必勝を祈願した前日の1月30日には「練習というより、生き残りが厳しくなる」と明言。調整ペースを熟知したベテラン、実績組の多くがB組に入り、育成を含めたフレッシュな顔ぶれをA組に抜てき。チャンスを与えるのと同時に、練習内容や日々の生活面など細部にまで目を光らせる。
主力は対象外だが、A組に入った1軍での実績のない若手選手には門限が設けられる。練習日は午後10時半で、休前日は深夜0時。ホークスの1軍宿舎に明確な形で門限が設けられるのは“異例”だ。

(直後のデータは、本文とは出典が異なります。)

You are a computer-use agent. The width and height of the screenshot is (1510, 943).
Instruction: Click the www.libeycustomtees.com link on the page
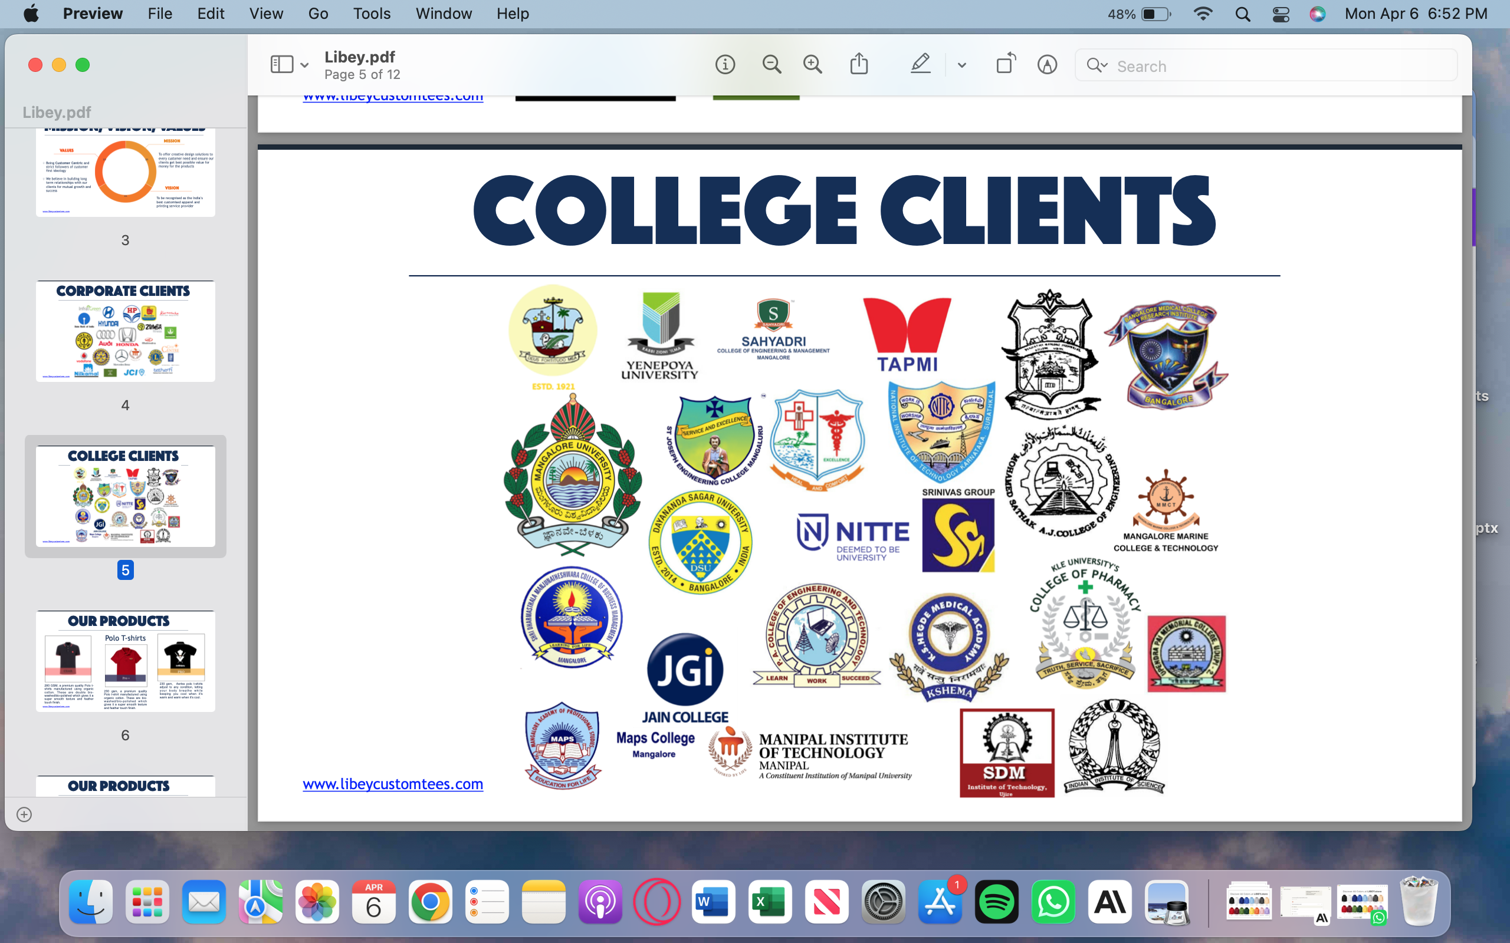392,784
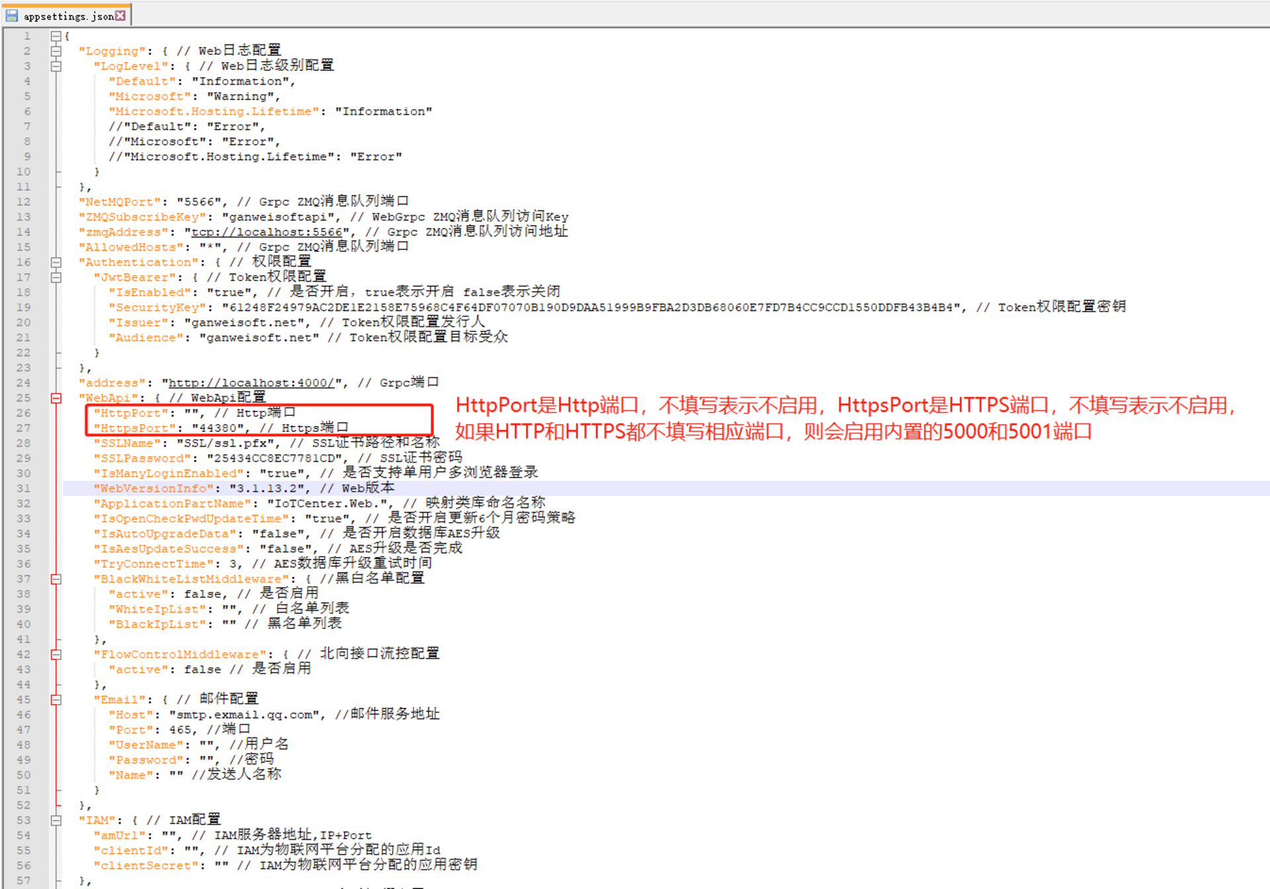
Task: Click line number 31 in the margin
Action: [23, 488]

体力回復のための十分な睡眠時間を確保させるのはもちろん、それ以前に自己管理できなければ厳しい競争など勝ち抜けないという、工藤監督のメッセージでもある。
チーム力を高めるために、就任以来重要視してきたコンディション維持にも一層気を配る。今キャンプから電子カルテを用いて日々の体重変動や脈拍などを管理。長丁場のシーズンを通して故障がなく、安定したパフォーマンスを発揮し続けるための土台を宮崎の地から形成していく。

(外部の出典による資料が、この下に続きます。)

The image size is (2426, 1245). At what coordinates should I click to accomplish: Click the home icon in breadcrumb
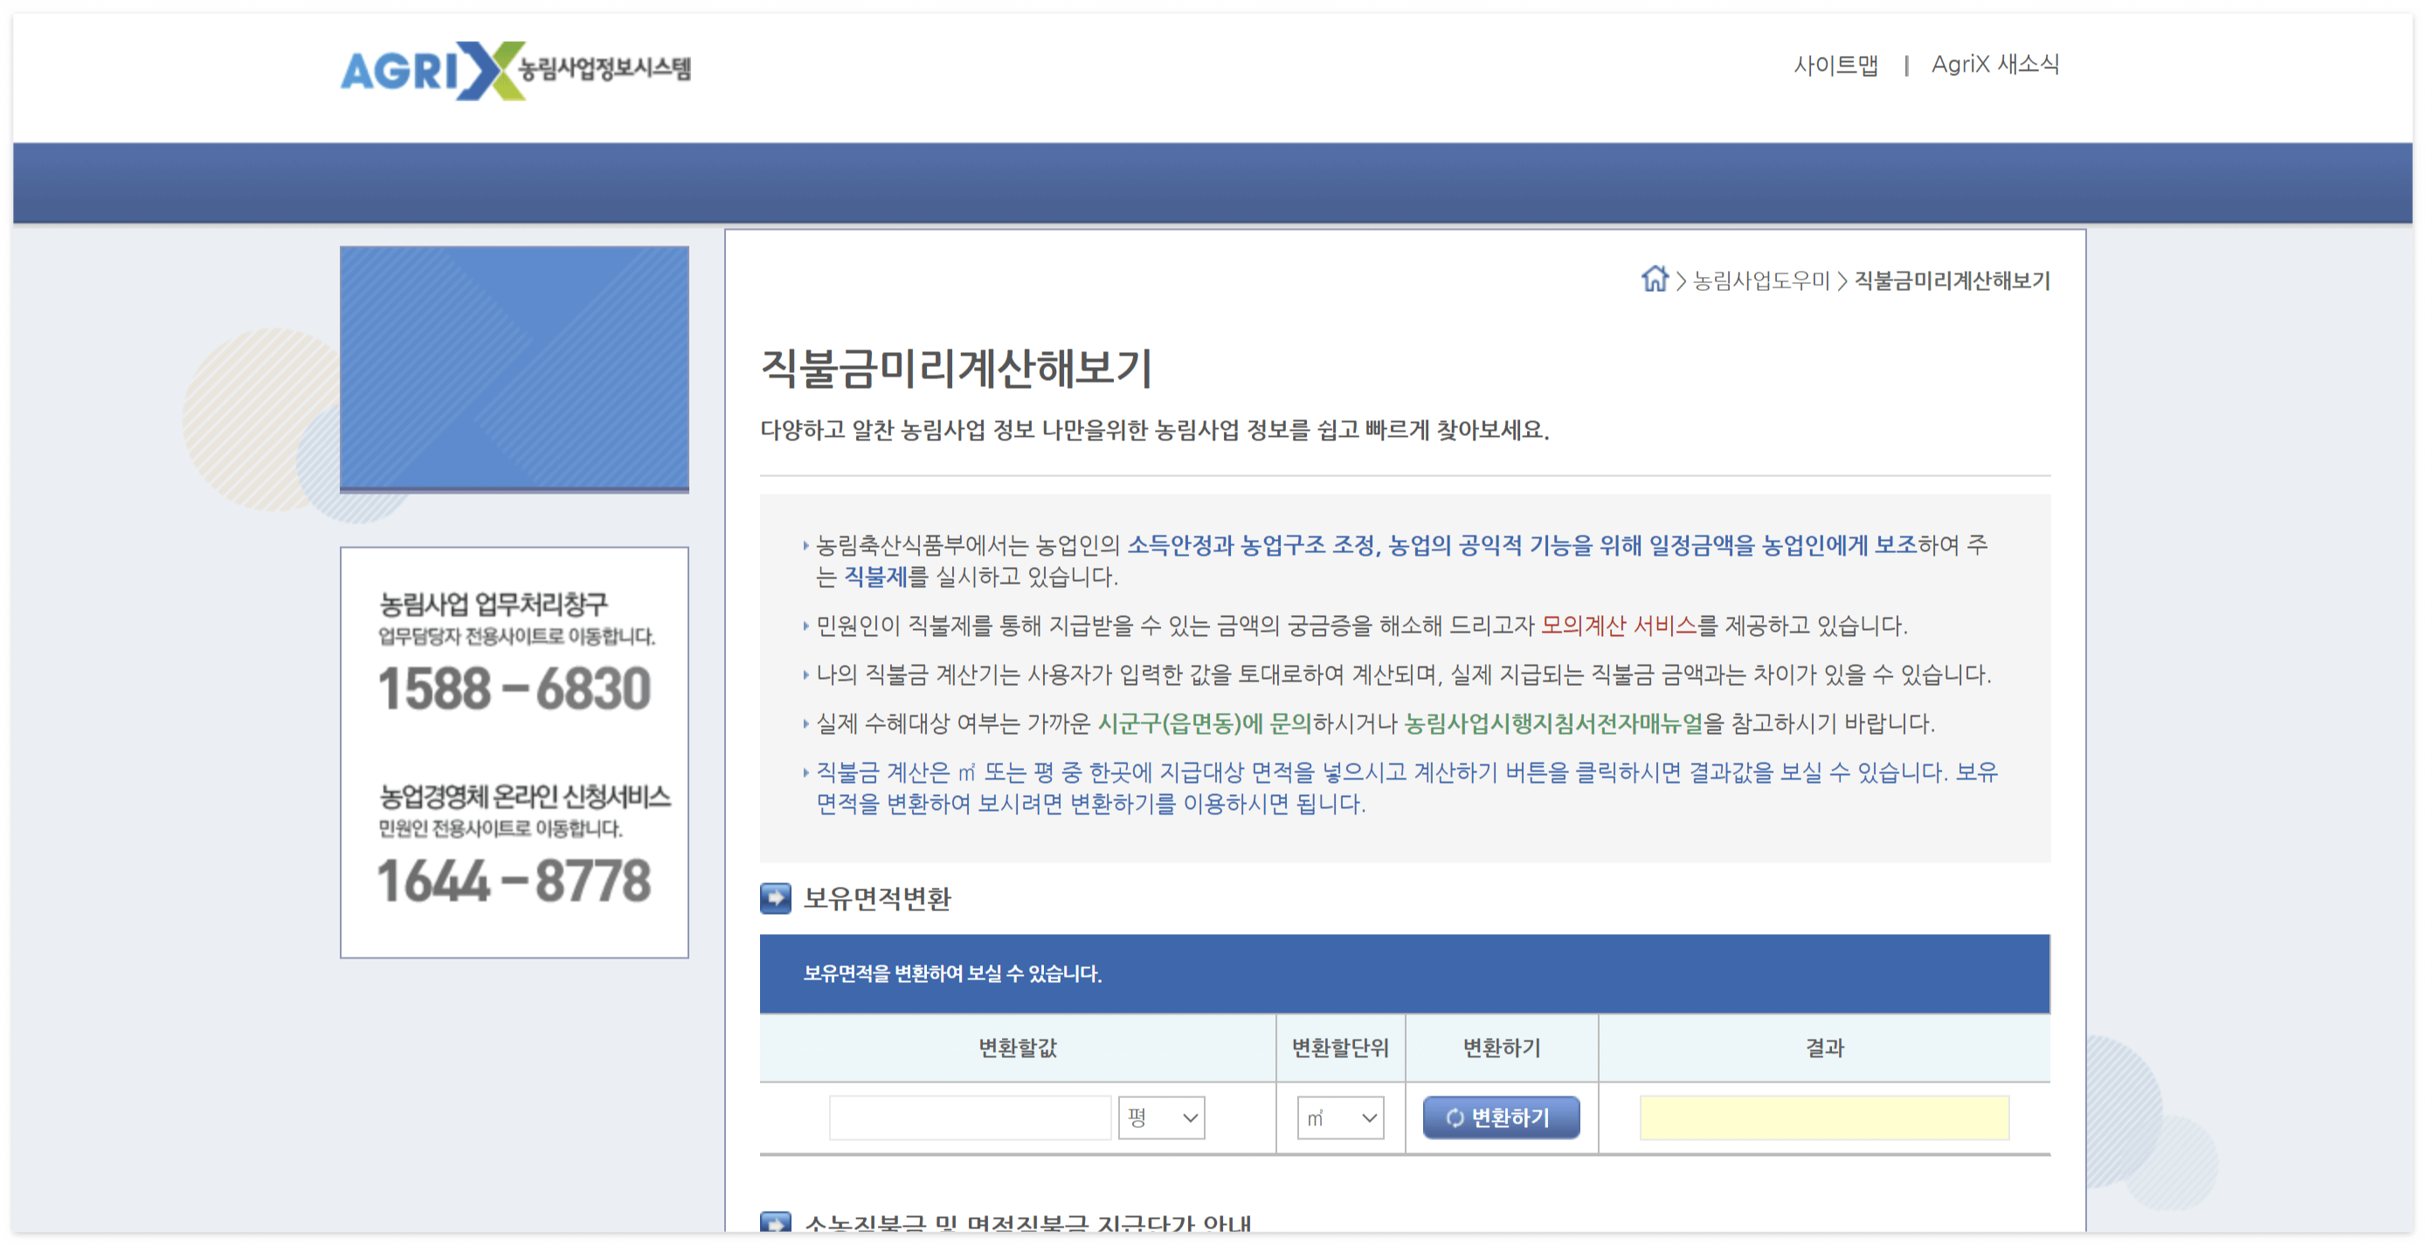[1654, 280]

「今日できることを明日に延ばさないように」と、妥協なき姿勢を選手に求めた工藤監督は、訓示をこう締めくくった。「勝たなきゃいけない時に勝つ、そんなチームを目指していこう」。夏場以降激しく猛追してきた日本ハムとの直接対決に敗れ、覇権を手放した悔しさ、屈辱は忘れてない。ここぞの局面で勝利をつかみ取る骨太軍団を、鬼となってつくり上げる。(倉成孝史)
○…ミーティングでは新任の達川ヘッドコーチが工藤監督に続き、5分超の“講話”を行った。「『就任しました』いうあいさつだけじゃ。あとは監督の補足。それから、直接言いにくかったら私に言ってくれ、対応できるようにさせてもらう、とな」。報道陣への説明は簡潔だったが、内容はもっと多岐にわたったようだ。「練習はウソをつかない」といったメッセージや、「同じぐらいの能力のやつがおったら、あいさつをしない方は使わない」とマナーを説く場面もあり、「出迎え3歩、見送り7歩という気持ちで」とおもてなしの心も説いていたという。